Tuve un día muy ocupado y cené temprano con Tarp Henry en el Savage Club, dándole cuenta parcialmente de mis aventuras. Me escuchó con una sonrisa escéptica en su rostro enjuto y rió estruendosamente cuando oyó que el profesor me había convencido.

—Mi querido muchacho, en la vida real las cosas no suceden de ese modo. La gente no se topa con descubrimientos enormes y pierde luego las pruebas. Deje eso para los novelistas. Ese fulano está tan lleno de trucos como la jaula del mono en el zoo. Todo eso es pura palabrería.

—Pero, ¿y el poeta americano?

—Nunca existió.

—Vi su álbum de dibujos.

—El álbum de dibujos de Challenger.

—¿Cree que fue él quien dibujó aquel animal?

—Claro que fue él, ¿quién si no?

—Bueno, pero ¿y las fotografías?

—No había nada en las fotografías. Usted mismo admite que sólo vio un pájaro.

—Un pterodáctilo.

—Eso dice
él
. Fue él quien puso el pterodáctilo en su cabeza.

—Pero, ¿y los huesos?

—El primero lo sacó de un guisado irlandés. El segundo lo improvisó para la ocasión. Si usted es hábil y conoce el oficio, puede falsificar un hueso tan fácilmente como una fotografia.

Comencé a sentirme inquieto. Tal vez, después de todo, mi convencimiento había sido prematuro. De pronto tuve una idea feliz:

—¿Por qué no viene ala reunión? —le pregunté.

Tarp Henry me miró pensativo.

—No es un personaje popular ese genial Challenger —dijo—. Hay muchas personas que tienen cuentas que arreglar con él. Diría que es el hombre más odiado de Londres. Si los estudiantes de medicina aparecen por allí, la burla no va a tener fin. No quiero meterme en un corral de osos.

—Debería usted, al menos, hacerle la justicia de oírle exponer su caso.
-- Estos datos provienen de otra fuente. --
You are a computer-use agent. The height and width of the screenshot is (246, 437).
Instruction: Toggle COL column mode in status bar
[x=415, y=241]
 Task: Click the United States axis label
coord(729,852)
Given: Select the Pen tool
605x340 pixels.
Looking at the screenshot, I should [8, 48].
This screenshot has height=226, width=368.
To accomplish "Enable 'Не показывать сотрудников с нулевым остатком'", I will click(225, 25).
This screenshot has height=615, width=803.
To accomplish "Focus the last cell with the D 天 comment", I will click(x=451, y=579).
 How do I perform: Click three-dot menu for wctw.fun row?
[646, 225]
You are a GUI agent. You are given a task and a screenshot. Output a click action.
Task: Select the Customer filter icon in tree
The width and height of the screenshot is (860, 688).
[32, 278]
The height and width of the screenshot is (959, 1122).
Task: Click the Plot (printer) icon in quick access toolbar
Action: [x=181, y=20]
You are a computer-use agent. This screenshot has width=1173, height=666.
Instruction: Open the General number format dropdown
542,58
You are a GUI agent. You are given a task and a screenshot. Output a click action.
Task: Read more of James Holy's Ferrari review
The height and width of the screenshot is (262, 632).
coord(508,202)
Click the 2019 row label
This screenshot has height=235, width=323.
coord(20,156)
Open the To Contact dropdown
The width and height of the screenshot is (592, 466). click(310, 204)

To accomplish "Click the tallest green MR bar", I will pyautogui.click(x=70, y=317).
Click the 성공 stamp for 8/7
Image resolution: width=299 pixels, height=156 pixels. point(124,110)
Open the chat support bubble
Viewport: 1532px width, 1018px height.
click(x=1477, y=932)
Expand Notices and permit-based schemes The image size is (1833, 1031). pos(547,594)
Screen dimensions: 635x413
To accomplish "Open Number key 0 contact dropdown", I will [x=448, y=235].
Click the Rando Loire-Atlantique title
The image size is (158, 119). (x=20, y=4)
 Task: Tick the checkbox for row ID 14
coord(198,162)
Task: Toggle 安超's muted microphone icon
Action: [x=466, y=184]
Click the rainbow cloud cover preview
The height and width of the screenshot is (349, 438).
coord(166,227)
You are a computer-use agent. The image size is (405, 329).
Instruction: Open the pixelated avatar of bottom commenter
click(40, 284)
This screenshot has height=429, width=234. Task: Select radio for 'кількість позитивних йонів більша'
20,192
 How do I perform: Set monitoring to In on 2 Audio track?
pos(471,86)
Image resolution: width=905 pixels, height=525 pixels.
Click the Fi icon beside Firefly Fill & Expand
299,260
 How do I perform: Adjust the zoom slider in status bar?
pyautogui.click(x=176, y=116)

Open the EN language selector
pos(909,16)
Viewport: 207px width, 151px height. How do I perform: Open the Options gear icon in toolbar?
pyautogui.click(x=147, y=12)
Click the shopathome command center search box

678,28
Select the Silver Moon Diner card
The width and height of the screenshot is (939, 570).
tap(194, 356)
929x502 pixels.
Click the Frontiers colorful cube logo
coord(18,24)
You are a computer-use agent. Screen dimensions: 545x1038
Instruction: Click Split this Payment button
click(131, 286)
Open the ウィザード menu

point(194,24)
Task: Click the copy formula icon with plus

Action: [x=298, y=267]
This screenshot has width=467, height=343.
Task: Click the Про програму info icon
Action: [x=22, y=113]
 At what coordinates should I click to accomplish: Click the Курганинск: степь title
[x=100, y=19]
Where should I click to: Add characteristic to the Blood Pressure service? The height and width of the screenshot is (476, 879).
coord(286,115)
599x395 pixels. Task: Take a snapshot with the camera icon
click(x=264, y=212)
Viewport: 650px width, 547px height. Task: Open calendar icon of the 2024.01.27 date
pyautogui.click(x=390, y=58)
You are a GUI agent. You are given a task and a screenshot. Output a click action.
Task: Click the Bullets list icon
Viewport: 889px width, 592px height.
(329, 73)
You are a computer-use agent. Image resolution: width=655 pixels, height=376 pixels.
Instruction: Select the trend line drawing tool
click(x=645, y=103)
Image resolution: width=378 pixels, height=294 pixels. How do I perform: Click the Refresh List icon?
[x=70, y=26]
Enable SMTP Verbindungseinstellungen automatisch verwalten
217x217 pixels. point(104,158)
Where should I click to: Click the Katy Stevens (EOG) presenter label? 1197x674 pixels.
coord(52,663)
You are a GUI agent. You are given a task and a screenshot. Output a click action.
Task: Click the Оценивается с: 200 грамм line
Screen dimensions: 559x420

—Bien, quizá sea lo justo. Está bien. Cuente conmigo esta noche.

Cuando llegamos a la sala nos encontramos con una concurrencia mucho más numerosa de lo que esperábamos. Una fila de coches eléctricos Brougham dejaba sus pequeños cargamentos de profesores de blancas barbas, mientras una oscura corriente de peatones, menos privilegiados, cruzaba multitudinariamente el arco de entrada, indicando que la audiencia no sería sólo científica sino también popular. En realidad, tan pronto como nos sentamos, comprobamos que un juvenil y bullicioso estado de ánimo se extendía por la galería y los fondos de la sala. Al mirar detrás de mí, pude ver filas de rostros con el tipo característico del estudiante de medicina. Por lo visto, todos los grandes hospitales habían enviado sus respectivos contingentes. El talante de la audiencia era todavía alegre, pero travieso. Se coreaban con entusiasmo trozos de canciones populares, lo cual constituía un extraño preludio para una disertación científica; y se advertía ya una tendencia a la chanza personal, que prometía a los demás una velada jovial, aunque pudiese resultar embarazosa para quienes recibieran estos dudosos honores.